Living with a chronic physical illness can involve frequent periods of muscle pain, joint pain, nausea, dizziness, fatigue, confusion, memory loss, weakness, among other symptoms. Some people who live with chronic illness experience one or more of these symptoms on a daily basis. It may be difficult to fathom how any person can cope with such a situation; however, human resiliency can be most surprising! Thinking of living with a chronic physical illness can seem so daunting that it makes little sense to think about what people living with chronic physical illness go through when they get sick with everyday illnesses, such as the common cold, flu, bronchitis, or sinus infection. However, the experience of double illness can mean double trouble for those living with chronic illness, in a variety of ways.

People vary in terms of how long it takes them to adjust to the particular chronic illness that they live with. Some symptoms can seem unbearable for months and years, but at some point many people learn to integrate their symptoms into their daily life. For example, pain may become part of one's existence...it becomes familiar. The predictability of the symptom may on some level even become comforting as it can be something that is understood, identified, and labeled. "Oh there goes my hair falling again. Must be X pill causing that like last time," Or "Darn my skin has itchy blots. I should have stayed out of that sun." This predictability does not in any way minimize the trauma and unfairness of having to live with these symptoms. Nobody should have to experience chronic illness. The intention is to illustrate that because living with chronic physical illness comes with so much uncertainty and unpredictability, a great need for understanding and predictability is usually present. Now imagine that a person who lives with a chronic illness wakes up one day and feels some random sensation in his or her chest. This can be extremely frightening. It is not one of the everyday, identified, and labeled symptoms that have become integrated into the person's daily life.

Until an explanation is provided, the person may become frightened that something is seriously wrong. Even after the reason for the new symptom is identified, for example the strange sensation in the chest being the result of bronchitis, which can easily be treated, the person may travel through an ocean of emotions. The person may start having generalized depressive thoughts such as, "everything bad always happens to me. I always get sick." The person may also blame and become extremely critical of him or herself, believing that an unrealistic kind of extra care must be taken since he or she already has an illness. The person's chronic illness symptoms, depending on the illness, may also become intensified, thrusting the person out of their integrated and somewhat controlled state of being, forcing him or her to deal with the feelings of uncertainty that comes with living with chronic physical illness.

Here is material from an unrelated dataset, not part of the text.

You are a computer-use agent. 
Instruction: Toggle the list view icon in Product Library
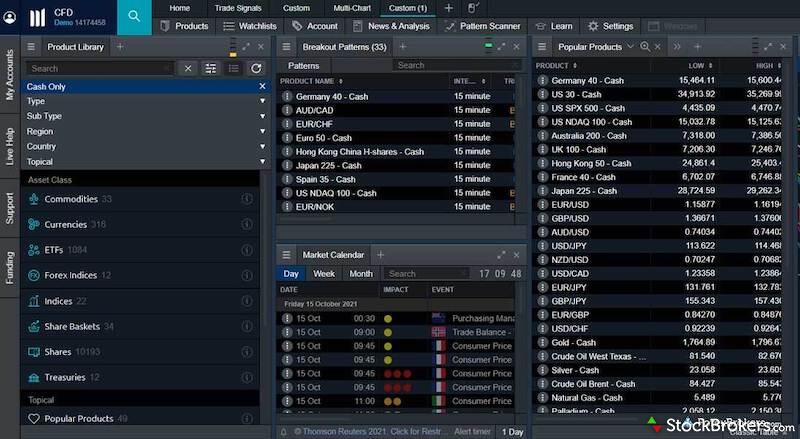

Think about what it feels like to have the flu and to be bed-ridden for days or to have to get through a day with a pounding sinus headache...while NOT living with a chronic illness. Now imagine having to live with a chronic illness. Its easy to question, "why would anyone living with a chronic illness care about catching a cold when they have so much more to deal with?" Well that's just it--there is already so much to deal with. Being diagnosed with a chronic illness is traumatic in it of itself and every time another unpredictable sign of sickness reappears a possibility for retraumatization is presented in a variety ways,as described above. The process of accepting one's illness and symptoms is not an easy one. Nobody wants to relive that process every time they get sick.